Stilt Legged Fly

Grallipeza nebulosa is a species of stilt-legged fly from the family Micropezidae. These little guys are notable for their “dancing” — they can often be seen running back and forth, waving their brightly marked forelegs around. The tiny white feet are visible even at a distance to the human eye.

There is not a lot written about stilt-legged flies, but it seems to be the general consensus that the waving movements of the brightly marked forelegs are meant to imitate the antennae of wasps, possibly so the fly can convince predators it is, in fact, a pointy wasp and not a juicy fly. Grallipeza and many of their cousins also have a long section on the end of their abdomen which resembles a stinger. Not every species waves its forelegs as part of its disguise; some wave their back legs instead, and some species of stilt-legged flies employ elaborate backwards “moonwalks” to emulate local species of stinging ants.
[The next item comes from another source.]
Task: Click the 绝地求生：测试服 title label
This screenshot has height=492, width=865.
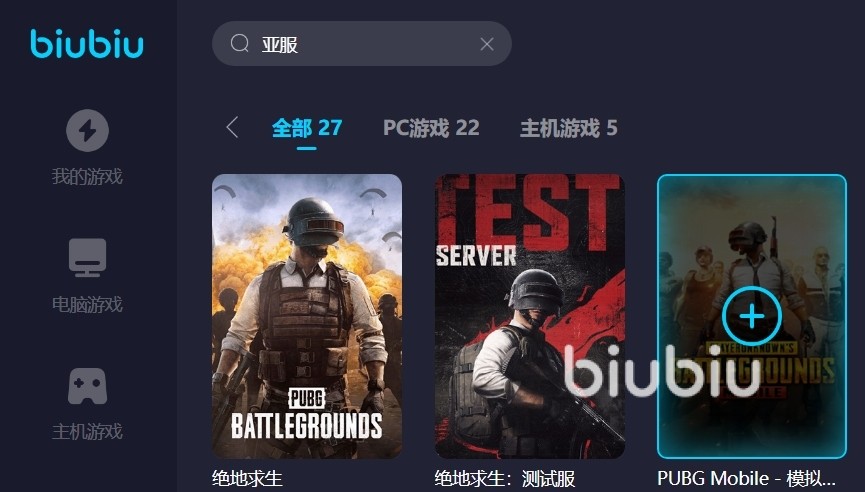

The top image is of a male G. nebulosa; females (bottom image) have bright yellow abdomens.

Here’s a neat video of some other species of stilt-legged flies showing off their behaviors:

Video courtesy of Bug of the Week.

Adult stilt legged flies are often predators who also feed on decomposing organic matter. Larvae can be found in soil, on rotting logs, and in feces. Adults are roughly 10 mm long, with long, thin legs and narrow wings.